[Dataset entries]
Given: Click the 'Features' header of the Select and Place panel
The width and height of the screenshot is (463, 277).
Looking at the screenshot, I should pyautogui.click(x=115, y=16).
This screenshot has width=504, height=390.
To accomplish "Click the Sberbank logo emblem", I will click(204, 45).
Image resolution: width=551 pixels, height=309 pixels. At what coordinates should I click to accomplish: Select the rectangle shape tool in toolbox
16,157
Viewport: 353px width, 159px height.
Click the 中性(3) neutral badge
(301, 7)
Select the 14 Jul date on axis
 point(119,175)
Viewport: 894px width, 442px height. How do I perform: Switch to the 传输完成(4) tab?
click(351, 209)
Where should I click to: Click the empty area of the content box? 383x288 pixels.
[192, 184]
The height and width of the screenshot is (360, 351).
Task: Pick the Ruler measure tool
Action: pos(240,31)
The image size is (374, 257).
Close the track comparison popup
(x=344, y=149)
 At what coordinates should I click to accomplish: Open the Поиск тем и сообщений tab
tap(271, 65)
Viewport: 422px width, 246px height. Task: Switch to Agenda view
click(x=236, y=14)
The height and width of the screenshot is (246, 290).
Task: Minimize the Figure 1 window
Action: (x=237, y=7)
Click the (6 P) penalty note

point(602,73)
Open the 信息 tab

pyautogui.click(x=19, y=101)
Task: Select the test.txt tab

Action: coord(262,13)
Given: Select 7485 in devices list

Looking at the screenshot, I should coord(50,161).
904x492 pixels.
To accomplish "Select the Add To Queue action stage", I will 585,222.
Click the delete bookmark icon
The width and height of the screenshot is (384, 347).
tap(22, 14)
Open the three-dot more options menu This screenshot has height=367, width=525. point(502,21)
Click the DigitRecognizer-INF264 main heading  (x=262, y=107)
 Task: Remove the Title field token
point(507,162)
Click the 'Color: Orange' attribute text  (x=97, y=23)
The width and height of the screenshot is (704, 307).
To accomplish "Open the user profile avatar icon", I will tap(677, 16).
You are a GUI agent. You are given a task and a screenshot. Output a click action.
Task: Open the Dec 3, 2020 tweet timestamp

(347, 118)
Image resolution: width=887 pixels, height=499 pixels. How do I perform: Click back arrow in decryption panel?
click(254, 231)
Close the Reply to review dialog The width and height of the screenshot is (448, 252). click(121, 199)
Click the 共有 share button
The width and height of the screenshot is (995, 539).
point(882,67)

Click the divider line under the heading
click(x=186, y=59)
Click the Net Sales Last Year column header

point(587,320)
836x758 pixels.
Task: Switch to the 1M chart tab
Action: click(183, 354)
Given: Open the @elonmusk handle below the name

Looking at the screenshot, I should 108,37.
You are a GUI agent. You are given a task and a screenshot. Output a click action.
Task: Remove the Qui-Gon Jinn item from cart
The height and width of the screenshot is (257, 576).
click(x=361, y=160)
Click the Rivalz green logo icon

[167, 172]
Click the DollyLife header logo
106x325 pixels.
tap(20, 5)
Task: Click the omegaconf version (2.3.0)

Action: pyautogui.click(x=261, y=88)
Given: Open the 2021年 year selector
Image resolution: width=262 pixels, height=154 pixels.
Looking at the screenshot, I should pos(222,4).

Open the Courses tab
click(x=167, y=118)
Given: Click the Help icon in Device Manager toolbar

* GOAL OF THE EXERCISE *
Each line above is to be repeated exactly.

* FINAL ANSWER *
Given: Click the 'Features' header of the Select and Place panel
The width and height of the screenshot is (463, 277).
Looking at the screenshot, I should pyautogui.click(x=115, y=16).
This screenshot has width=504, height=390.
To accomplish "Click the Sberbank logo emblem", I will click(204, 45).
Image resolution: width=551 pixels, height=309 pixels. At what coordinates should I click to accomplish: Select the rectangle shape tool in toolbox
16,157
Viewport: 353px width, 159px height.
Click the 中性(3) neutral badge
(301, 7)
Select the 14 Jul date on axis
 point(119,175)
Viewport: 894px width, 442px height. How do I perform: Switch to the 传输完成(4) tab?
click(351, 209)
Where should I click to: Click the empty area of the content box? 383x288 pixels.
[192, 184]
The height and width of the screenshot is (360, 351).
Task: Pick the Ruler measure tool
Action: pos(240,31)
The image size is (374, 257).
Close the track comparison popup
(x=344, y=149)
 At what coordinates should I click to accomplish: Open the Поиск тем и сообщений tab
tap(271, 65)
Viewport: 422px width, 246px height. Task: Switch to Agenda view
click(x=236, y=14)
The height and width of the screenshot is (246, 290).
Task: Minimize the Figure 1 window
Action: (x=237, y=7)
Click the (6 P) penalty note

point(602,73)
Open the 信息 tab

pyautogui.click(x=19, y=101)
Task: Select the test.txt tab

Action: coord(262,13)
Given: Select 7485 in devices list

Looking at the screenshot, I should coord(50,161).
904x492 pixels.
To accomplish "Select the Add To Queue action stage", I will 585,222.
Click the delete bookmark icon
The width and height of the screenshot is (384, 347).
tap(22, 14)
Open the three-dot more options menu This screenshot has height=367, width=525. point(502,21)
Click the DigitRecognizer-INF264 main heading  (x=262, y=107)
 Task: Remove the Title field token
point(507,162)
Click the 'Color: Orange' attribute text  (x=97, y=23)
The width and height of the screenshot is (704, 307).
To accomplish "Open the user profile avatar icon", I will tap(677, 16).
You are a GUI agent. You are given a task and a screenshot. Output a click action.
Task: Open the Dec 3, 2020 tweet timestamp

(347, 118)
Image resolution: width=887 pixels, height=499 pixels. How do I perform: Click back arrow in decryption panel?
click(254, 231)
Close the Reply to review dialog The width and height of the screenshot is (448, 252). click(121, 199)
Click the 共有 share button
The width and height of the screenshot is (995, 539).
point(882,67)

Click the divider line under the heading
click(x=186, y=59)
Click the Net Sales Last Year column header

point(587,320)
836x758 pixels.
Task: Switch to the 1M chart tab
Action: click(183, 354)
Given: Open the @elonmusk handle below the name

Looking at the screenshot, I should 108,37.
You are a GUI agent. You are given a task and a screenshot. Output a click action.
Task: Remove the Qui-Gon Jinn item from cart
The height and width of the screenshot is (257, 576).
click(x=361, y=160)
Click the Rivalz green logo icon

[167, 172]
Click the DollyLife header logo
106x325 pixels.
tap(20, 5)
Task: Click the omegaconf version (2.3.0)

Action: pyautogui.click(x=261, y=88)
Given: Open the 2021年 year selector
Image resolution: width=262 pixels, height=154 pixels.
Looking at the screenshot, I should pos(222,4).

Open the Courses tab
click(x=167, y=118)
Given: Click the Help icon in Device Manager toolbar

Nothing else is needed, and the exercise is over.